STUDY MATERIAL ::
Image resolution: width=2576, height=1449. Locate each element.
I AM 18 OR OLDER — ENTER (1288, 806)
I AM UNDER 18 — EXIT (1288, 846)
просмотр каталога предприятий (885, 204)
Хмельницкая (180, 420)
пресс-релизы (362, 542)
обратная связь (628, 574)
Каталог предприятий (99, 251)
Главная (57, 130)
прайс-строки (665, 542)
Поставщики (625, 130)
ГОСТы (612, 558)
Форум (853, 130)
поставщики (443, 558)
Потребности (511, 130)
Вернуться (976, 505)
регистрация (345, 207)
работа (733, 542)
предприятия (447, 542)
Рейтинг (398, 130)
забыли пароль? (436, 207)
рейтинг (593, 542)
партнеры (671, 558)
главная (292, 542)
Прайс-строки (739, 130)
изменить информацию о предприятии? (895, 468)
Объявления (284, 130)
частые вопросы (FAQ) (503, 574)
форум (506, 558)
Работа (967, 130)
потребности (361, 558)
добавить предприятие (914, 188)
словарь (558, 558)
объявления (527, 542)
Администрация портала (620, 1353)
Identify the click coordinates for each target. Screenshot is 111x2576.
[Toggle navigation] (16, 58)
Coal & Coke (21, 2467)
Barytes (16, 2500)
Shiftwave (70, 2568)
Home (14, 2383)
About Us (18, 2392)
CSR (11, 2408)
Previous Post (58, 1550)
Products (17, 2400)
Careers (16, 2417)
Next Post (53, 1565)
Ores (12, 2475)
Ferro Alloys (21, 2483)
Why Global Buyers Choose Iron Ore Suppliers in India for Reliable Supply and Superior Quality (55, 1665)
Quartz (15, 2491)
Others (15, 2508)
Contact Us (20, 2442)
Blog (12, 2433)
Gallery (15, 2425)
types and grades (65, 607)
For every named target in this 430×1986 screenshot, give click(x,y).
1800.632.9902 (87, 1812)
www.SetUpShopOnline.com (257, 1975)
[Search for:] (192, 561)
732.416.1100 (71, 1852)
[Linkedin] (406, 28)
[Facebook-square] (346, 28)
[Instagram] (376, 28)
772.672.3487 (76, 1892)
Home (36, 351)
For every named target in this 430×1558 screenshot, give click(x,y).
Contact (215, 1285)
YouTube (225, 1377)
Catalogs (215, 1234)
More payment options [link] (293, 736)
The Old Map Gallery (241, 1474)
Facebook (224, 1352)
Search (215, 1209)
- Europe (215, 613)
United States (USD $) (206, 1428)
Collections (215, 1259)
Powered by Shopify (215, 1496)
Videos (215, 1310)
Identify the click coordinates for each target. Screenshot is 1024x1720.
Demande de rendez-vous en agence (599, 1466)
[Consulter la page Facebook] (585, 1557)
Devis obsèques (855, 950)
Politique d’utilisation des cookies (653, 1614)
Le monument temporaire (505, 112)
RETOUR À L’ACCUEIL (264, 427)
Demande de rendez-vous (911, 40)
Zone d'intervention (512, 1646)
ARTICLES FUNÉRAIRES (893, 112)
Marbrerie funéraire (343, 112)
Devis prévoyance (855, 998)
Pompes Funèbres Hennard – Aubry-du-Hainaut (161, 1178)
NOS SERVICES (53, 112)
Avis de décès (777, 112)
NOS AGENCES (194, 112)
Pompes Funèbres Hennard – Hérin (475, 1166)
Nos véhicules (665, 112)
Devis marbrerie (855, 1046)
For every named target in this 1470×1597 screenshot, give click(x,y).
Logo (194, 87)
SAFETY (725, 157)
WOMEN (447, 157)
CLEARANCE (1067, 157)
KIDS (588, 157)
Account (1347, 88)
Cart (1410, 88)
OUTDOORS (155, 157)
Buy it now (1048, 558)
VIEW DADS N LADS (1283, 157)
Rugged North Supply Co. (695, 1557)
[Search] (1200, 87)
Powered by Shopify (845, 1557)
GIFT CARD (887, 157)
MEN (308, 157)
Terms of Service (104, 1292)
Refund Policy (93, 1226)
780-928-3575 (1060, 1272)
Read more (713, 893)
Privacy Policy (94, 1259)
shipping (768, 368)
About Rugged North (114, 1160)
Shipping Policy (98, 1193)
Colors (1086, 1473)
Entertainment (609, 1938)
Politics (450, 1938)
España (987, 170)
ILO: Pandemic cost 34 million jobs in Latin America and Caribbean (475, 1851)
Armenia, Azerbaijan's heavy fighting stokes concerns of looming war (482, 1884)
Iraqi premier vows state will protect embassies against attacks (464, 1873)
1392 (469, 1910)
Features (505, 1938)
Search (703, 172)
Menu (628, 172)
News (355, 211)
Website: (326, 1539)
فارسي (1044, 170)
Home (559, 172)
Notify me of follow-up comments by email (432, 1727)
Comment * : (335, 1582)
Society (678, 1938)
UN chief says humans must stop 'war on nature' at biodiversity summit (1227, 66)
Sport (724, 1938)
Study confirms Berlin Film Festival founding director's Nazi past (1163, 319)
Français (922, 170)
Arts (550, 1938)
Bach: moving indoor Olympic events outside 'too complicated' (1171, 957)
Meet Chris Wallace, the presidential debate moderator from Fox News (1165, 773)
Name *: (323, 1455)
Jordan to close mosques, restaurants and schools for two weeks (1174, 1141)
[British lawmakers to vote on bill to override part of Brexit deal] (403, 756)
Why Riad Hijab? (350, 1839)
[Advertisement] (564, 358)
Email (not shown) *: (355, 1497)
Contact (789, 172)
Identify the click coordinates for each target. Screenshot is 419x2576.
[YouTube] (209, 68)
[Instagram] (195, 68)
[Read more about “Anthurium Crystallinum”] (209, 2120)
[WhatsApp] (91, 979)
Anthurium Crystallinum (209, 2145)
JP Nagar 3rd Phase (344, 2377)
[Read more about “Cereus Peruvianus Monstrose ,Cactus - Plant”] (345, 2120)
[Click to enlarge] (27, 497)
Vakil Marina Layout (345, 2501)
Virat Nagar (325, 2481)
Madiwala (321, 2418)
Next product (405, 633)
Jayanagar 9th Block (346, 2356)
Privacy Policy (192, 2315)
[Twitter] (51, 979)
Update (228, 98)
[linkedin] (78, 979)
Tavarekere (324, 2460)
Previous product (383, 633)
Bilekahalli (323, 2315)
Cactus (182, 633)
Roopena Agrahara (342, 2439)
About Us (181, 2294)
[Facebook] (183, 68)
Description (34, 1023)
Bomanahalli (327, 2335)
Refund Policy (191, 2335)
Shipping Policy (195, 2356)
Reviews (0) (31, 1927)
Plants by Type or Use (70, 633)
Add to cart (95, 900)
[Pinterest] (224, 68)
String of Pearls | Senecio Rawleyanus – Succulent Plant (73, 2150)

TASK INSTRUCTIONS ::
Copy out every line of the data above, exactly as given.

WRITTEN ANSWER ::
Image resolution: width=2576, height=1449. Locate each element.
I AM 18 OR OLDER — ENTER (1288, 806)
I AM UNDER 18 — EXIT (1288, 846)
просмотр каталога предприятий (885, 204)
Хмельницкая (180, 420)
пресс-релизы (362, 542)
обратная связь (628, 574)
Каталог предприятий (99, 251)
Главная (57, 130)
прайс-строки (665, 542)
Поставщики (625, 130)
ГОСТы (612, 558)
Форум (853, 130)
поставщики (443, 558)
Потребности (511, 130)
Вернуться (976, 505)
регистрация (345, 207)
работа (733, 542)
предприятия (447, 542)
Рейтинг (398, 130)
забыли пароль? (436, 207)
рейтинг (593, 542)
партнеры (671, 558)
главная (292, 542)
Прайс-строки (739, 130)
изменить информацию о предприятии? (895, 468)
Объявления (284, 130)
частые вопросы (FAQ) (503, 574)
форум (506, 558)
Работа (967, 130)
потребности (361, 558)
добавить предприятие (914, 188)
словарь (558, 558)
объявления (527, 542)
Администрация портала (620, 1353)
Identify the click coordinates for each target. Screenshot is 111x2576.
[Toggle navigation] (16, 58)
Coal & Coke (21, 2467)
Barytes (16, 2500)
Shiftwave (70, 2568)
Home (14, 2383)
About Us (18, 2392)
CSR (11, 2408)
Previous Post (58, 1550)
Products (17, 2400)
Careers (16, 2417)
Next Post (53, 1565)
Ores (12, 2475)
Ferro Alloys (21, 2483)
Why Global Buyers Choose Iron Ore Suppliers in India for Reliable Supply and Superior Quality (55, 1665)
Quartz (15, 2491)
Others (15, 2508)
Contact Us (20, 2442)
Blog (12, 2433)
Gallery (15, 2425)
types and grades (65, 607)
For every named target in this 430×1986 screenshot, give click(x,y).
1800.632.9902 (87, 1812)
www.SetUpShopOnline.com (257, 1975)
[Search for:] (192, 561)
732.416.1100 (71, 1852)
[Linkedin] (406, 28)
[Facebook-square] (346, 28)
[Instagram] (376, 28)
772.672.3487 (76, 1892)
Home (36, 351)
For every named target in this 430×1558 screenshot, give click(x,y).
Contact (215, 1285)
YouTube (225, 1377)
Catalogs (215, 1234)
More payment options [link] (293, 736)
The Old Map Gallery (241, 1474)
Facebook (224, 1352)
Search (215, 1209)
- Europe (215, 613)
United States (USD $) (206, 1428)
Collections (215, 1259)
Powered by Shopify (215, 1496)
Videos (215, 1310)
Identify the click coordinates for each target. Screenshot is 1024x1720.
Demande de rendez-vous en agence (599, 1466)
[Consulter la page Facebook] (585, 1557)
Devis obsèques (855, 950)
Politique d’utilisation des cookies (653, 1614)
Le monument temporaire (505, 112)
RETOUR À L’ACCUEIL (264, 427)
Demande de rendez-vous (911, 40)
Zone d'intervention (512, 1646)
ARTICLES FUNÉRAIRES (893, 112)
Marbrerie funéraire (343, 112)
Devis prévoyance (855, 998)
Pompes Funèbres Hennard – Aubry-du-Hainaut (161, 1178)
NOS SERVICES (53, 112)
Avis de décès (777, 112)
NOS AGENCES (194, 112)
Pompes Funèbres Hennard – Hérin (475, 1166)
Nos véhicules (665, 112)
Devis marbrerie (855, 1046)
For every named target in this 1470×1597 screenshot, give click(x,y).
Logo (194, 87)
SAFETY (725, 157)
WOMEN (447, 157)
CLEARANCE (1067, 157)
KIDS (588, 157)
Account (1347, 88)
Cart (1410, 88)
OUTDOORS (155, 157)
Buy it now (1048, 558)
VIEW DADS N LADS (1283, 157)
Rugged North Supply Co. (695, 1557)
[Search] (1200, 87)
Powered by Shopify (845, 1557)
GIFT CARD (887, 157)
MEN (308, 157)
Terms of Service (104, 1292)
Refund Policy (93, 1226)
780-928-3575 (1060, 1272)
Read more (713, 893)
Privacy Policy (94, 1259)
shipping (768, 368)
About Rugged North (114, 1160)
Shipping Policy (98, 1193)
Colors (1086, 1473)
Entertainment (609, 1938)
Politics (450, 1938)
España (987, 170)
ILO: Pandemic cost 34 million jobs in Latin America and Caribbean (475, 1851)
Armenia, Azerbaijan's heavy fighting stokes concerns of looming war (482, 1884)
Iraqi premier vows state will protect embassies against attacks (464, 1873)
1392 (469, 1910)
Features (505, 1938)
Search (703, 172)
Menu (628, 172)
News (355, 211)
Website: (326, 1539)
فارسي (1044, 170)
Home (559, 172)
Notify me of follow-up comments by email (432, 1727)
Comment * : (335, 1582)
Society (678, 1938)
UN chief says humans must stop 'war on nature' at biodiversity summit (1227, 66)
Sport (724, 1938)
Study confirms Berlin Film Festival founding director's Nazi past (1163, 319)
Français (922, 170)
Arts (550, 1938)
Bach: moving indoor Olympic events outside 'too complicated' (1171, 957)
Meet Chris Wallace, the presidential debate moderator from Fox News (1165, 773)
Name *: (323, 1455)
Jordan to close mosques, restaurants and schools for two weeks (1174, 1141)
[British lawmakers to vote on bill to override part of Brexit deal] (403, 756)
Why Riad Hijab? (350, 1839)
[Advertisement] (564, 358)
Email (not shown) *: (355, 1497)
Contact (789, 172)
Identify the click coordinates for each target. Screenshot is 419x2576.
[YouTube] (209, 68)
[Instagram] (195, 68)
[Read more about “Anthurium Crystallinum”] (209, 2120)
[WhatsApp] (91, 979)
Anthurium Crystallinum (209, 2145)
JP Nagar 3rd Phase (344, 2377)
[Read more about “Cereus Peruvianus Monstrose ,Cactus - Plant”] (345, 2120)
[Click to enlarge] (27, 497)
Vakil Marina Layout (345, 2501)
Virat Nagar (325, 2481)
Madiwala (321, 2418)
Next product (405, 633)
Jayanagar 9th Block (346, 2356)
Privacy Policy (192, 2315)
[Twitter] (51, 979)
Update (228, 98)
[linkedin] (78, 979)
Tavarekere (324, 2460)
Previous product (383, 633)
Bilekahalli (323, 2315)
Cactus (182, 633)
Roopena Agrahara (342, 2439)
About Us (181, 2294)
[Facebook] (183, 68)
Description (34, 1023)
Bomanahalli (327, 2335)
Refund Policy (191, 2335)
Shipping Policy (195, 2356)
Reviews (0) (31, 1927)
Plants by Type or Use (70, 633)
Add to cart (95, 900)
[Pinterest] (224, 68)
String of Pearls | Senecio Rawleyanus – Succulent Plant (73, 2150)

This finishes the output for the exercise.